これは、戒められる孫悟空もかくや、だわ。
あれ?
あの輪っかの名前、何だっけ・・・。
「エミィ!?エミリア!気が付いたのか!?」
目を閉じたまま孫悟空の頭を思い出していたら、すぐ傍で男のひとの声がした。
割と大きな声だけれど、痛む頭には響かない優しい声。
よく知っているような気がするけど、誰だっけ?
うーん・・・駄目。
思い出せない。
それに、エミリアって誰?
というか、私って誰?
でも、何だか懐かしい響きの名前。
それにこの、優しい声が好き。
誰か、なんて分からないのに。
あ、目を開けられそう。
自分のなかに堪らない違和感を覚えつつ重い瞼を開けば、超絶男前が触れ合いそうなほどすぐ近くで覗き込んでいて、思わず悲鳴をあげそうになる。

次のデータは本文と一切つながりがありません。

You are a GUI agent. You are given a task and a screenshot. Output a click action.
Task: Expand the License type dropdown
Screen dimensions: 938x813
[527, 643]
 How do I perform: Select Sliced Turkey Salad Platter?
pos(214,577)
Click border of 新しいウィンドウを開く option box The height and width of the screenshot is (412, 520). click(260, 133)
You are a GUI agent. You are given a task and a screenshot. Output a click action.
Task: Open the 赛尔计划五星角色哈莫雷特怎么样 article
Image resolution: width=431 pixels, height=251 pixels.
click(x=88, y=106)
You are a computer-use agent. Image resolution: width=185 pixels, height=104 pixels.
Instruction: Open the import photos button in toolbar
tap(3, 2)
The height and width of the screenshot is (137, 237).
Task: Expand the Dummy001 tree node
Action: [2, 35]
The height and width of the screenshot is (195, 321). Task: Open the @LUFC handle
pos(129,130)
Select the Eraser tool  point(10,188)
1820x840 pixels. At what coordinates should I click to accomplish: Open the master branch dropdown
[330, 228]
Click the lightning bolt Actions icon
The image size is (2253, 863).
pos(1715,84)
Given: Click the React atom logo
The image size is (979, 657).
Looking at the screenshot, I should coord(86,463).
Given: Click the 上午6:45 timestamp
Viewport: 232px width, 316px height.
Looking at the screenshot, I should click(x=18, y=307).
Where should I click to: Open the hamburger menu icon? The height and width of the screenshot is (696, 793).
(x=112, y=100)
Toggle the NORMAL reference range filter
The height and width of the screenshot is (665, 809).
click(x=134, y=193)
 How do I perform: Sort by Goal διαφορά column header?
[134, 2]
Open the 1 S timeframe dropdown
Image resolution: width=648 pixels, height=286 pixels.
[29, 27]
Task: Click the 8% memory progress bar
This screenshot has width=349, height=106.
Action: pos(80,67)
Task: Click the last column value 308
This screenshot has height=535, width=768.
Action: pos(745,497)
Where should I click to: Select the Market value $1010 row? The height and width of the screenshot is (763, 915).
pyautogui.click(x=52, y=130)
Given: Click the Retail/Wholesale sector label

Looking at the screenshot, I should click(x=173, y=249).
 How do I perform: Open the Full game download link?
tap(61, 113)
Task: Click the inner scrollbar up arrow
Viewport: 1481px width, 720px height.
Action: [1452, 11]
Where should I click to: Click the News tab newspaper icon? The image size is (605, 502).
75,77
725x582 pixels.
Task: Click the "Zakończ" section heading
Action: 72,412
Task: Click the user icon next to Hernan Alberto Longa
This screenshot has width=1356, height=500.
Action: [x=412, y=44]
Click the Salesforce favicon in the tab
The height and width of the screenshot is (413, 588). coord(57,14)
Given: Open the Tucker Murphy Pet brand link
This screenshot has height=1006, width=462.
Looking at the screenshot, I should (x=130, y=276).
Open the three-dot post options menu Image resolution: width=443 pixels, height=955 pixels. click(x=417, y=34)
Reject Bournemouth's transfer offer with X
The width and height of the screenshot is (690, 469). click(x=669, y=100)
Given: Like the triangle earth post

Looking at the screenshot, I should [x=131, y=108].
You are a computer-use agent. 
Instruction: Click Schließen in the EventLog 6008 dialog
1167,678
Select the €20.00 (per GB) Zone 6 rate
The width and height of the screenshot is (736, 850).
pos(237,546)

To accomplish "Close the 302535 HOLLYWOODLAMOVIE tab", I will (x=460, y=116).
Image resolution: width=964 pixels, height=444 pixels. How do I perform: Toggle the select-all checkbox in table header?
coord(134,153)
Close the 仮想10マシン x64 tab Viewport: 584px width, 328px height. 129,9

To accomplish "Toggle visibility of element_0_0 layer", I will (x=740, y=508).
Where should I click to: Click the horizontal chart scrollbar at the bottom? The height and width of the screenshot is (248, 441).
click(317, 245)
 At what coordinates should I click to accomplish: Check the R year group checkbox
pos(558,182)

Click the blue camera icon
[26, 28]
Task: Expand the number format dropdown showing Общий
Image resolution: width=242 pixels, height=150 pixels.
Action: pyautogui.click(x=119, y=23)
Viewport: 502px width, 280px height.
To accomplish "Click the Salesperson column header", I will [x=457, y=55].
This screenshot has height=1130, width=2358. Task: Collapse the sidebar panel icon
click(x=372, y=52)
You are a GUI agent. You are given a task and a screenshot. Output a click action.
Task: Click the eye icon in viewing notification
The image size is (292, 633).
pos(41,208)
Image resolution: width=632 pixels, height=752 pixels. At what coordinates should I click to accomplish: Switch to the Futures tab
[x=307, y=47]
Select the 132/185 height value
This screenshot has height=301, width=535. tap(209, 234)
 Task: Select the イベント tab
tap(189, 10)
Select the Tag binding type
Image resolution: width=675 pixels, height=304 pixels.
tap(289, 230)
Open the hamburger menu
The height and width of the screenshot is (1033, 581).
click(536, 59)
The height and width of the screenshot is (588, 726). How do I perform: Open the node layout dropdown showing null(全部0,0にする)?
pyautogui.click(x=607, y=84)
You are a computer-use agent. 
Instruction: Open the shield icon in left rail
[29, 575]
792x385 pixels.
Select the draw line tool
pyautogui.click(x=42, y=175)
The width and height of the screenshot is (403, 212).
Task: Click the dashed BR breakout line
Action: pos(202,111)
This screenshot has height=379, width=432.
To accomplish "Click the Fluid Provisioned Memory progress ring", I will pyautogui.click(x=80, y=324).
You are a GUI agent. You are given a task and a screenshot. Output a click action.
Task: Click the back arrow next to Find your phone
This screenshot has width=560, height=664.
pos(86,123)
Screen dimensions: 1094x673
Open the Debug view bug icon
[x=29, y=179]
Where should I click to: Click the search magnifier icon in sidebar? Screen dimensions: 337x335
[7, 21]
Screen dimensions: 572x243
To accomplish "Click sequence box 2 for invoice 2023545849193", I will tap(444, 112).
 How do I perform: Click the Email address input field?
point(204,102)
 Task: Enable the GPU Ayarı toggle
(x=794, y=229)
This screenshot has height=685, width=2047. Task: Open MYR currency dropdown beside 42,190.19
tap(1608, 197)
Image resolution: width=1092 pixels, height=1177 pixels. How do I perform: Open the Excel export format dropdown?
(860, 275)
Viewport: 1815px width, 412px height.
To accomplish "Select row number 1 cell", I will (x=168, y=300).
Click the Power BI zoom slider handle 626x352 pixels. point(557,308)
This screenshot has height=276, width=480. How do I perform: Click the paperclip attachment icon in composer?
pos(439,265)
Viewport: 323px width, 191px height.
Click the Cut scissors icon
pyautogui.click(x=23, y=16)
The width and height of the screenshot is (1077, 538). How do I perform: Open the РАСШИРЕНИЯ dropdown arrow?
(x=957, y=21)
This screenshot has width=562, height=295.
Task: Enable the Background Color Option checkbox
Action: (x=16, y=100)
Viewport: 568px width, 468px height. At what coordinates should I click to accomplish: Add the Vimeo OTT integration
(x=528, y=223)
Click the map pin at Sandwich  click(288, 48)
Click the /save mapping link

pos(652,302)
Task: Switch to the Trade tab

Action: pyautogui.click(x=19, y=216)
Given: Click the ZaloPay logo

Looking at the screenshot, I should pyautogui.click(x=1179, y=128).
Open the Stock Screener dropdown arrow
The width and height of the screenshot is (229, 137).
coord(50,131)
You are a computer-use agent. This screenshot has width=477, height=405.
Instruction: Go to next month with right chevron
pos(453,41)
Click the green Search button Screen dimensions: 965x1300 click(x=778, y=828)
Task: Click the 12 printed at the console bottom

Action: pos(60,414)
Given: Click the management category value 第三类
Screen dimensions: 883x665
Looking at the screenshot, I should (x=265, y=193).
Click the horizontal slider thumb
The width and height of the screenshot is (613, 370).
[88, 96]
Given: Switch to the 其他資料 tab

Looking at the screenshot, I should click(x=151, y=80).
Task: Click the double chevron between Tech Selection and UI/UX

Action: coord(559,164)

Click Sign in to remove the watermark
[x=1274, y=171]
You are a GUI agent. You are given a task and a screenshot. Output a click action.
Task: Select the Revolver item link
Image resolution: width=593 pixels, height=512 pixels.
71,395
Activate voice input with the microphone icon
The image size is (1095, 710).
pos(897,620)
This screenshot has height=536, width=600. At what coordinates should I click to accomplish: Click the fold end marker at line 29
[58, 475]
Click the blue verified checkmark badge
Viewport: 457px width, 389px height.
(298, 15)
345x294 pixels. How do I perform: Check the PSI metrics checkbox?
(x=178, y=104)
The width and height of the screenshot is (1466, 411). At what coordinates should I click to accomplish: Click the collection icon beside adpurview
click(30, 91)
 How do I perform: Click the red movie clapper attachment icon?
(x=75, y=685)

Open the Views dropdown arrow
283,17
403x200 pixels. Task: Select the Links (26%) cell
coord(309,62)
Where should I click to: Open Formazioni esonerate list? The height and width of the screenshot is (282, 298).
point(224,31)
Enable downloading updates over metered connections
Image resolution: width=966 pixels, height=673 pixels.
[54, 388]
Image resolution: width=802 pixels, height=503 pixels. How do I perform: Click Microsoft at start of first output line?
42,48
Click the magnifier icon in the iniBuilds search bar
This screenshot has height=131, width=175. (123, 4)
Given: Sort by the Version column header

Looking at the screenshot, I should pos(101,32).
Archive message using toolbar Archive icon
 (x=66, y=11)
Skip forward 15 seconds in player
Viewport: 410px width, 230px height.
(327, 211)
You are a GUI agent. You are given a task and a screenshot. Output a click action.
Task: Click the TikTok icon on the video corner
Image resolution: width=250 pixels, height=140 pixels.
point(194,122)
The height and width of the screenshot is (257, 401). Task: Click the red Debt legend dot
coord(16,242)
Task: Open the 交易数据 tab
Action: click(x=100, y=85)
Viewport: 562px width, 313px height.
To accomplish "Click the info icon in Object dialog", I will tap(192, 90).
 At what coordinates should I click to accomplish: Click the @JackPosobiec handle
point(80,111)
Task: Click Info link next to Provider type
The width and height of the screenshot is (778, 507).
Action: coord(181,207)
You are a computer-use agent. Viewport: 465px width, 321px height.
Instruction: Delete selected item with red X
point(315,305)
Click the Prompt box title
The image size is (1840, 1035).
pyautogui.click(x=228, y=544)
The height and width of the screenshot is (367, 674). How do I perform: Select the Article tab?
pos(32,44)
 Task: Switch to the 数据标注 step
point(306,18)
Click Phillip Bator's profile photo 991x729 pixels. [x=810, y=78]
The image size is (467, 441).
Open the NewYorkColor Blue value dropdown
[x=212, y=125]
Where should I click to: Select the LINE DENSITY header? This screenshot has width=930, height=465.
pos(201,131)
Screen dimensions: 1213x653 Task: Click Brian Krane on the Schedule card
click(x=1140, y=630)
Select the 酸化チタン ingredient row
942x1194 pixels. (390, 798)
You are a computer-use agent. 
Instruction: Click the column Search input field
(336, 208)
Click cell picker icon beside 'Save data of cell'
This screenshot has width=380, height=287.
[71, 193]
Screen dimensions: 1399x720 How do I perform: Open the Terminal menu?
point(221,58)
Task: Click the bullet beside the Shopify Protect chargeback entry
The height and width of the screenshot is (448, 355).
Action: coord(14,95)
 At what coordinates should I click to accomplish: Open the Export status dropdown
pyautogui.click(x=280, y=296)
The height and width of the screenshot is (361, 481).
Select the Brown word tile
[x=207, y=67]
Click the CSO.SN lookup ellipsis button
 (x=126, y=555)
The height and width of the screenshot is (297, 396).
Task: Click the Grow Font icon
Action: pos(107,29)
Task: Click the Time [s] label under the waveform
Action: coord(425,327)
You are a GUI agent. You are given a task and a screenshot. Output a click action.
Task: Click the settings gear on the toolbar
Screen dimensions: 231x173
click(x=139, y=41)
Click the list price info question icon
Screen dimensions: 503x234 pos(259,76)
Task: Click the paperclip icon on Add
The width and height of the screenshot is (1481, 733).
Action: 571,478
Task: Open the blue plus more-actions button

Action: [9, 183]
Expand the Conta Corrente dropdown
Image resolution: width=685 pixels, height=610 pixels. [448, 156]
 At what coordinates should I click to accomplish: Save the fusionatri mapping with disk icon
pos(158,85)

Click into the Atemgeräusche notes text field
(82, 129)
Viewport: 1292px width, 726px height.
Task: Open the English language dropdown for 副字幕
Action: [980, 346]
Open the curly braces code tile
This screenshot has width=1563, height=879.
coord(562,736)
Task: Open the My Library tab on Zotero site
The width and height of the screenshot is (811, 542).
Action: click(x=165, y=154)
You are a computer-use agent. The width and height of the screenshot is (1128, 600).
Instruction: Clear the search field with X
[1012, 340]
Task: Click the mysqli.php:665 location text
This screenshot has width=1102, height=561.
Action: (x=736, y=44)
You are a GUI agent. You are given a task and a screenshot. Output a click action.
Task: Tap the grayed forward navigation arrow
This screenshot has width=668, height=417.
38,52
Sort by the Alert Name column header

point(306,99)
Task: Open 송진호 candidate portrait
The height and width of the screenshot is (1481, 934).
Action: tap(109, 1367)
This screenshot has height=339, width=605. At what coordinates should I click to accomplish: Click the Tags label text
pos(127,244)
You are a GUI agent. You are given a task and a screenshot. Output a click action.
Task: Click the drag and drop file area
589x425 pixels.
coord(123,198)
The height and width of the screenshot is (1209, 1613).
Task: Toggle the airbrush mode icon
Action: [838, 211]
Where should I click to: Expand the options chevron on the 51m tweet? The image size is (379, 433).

「ああ!エミィ、僕の命。よかった。本当によかった・・・バート!エミィが目覚めた!医師を早く!」
「はいっ」
「あ・・の・・こほっ・・いたっ」
優しい声が焦燥を含み、誰かが急ぎ去って行く気配がする。
なにごと?
状況が全く分からず、ともかく何が起こっているのか聞こうと思えば、喉に引き攣れるような痛みが奔った。
「エミィ、無理はするな。ほら、水だ。飲めるか?ん?」
すると、超絶男前な彼は即座に優しく私を支え、何か柑橘の香りがする美味しい水を飲ませてくれる。
それは感動を呼ぶほどに丁寧な心の籠った動作で、私は痛む頭と同じくらいの強さで感激した。
凄い。
超絶男前なのは顔だけじゃなくて、中身もなんて。
「ありがとう・・ございます。ところで、あの。こちらは?貴方はどちら様でしょうか?」
「どちら様、って・・・っ!エミィ!?僕が判らないのか!?」
とにかく頭が痛いので、失礼とは思いつつも再び横にならせてくれたことに感謝しつつ言えば、超絶男前な彼が驚愕に目を見開いた。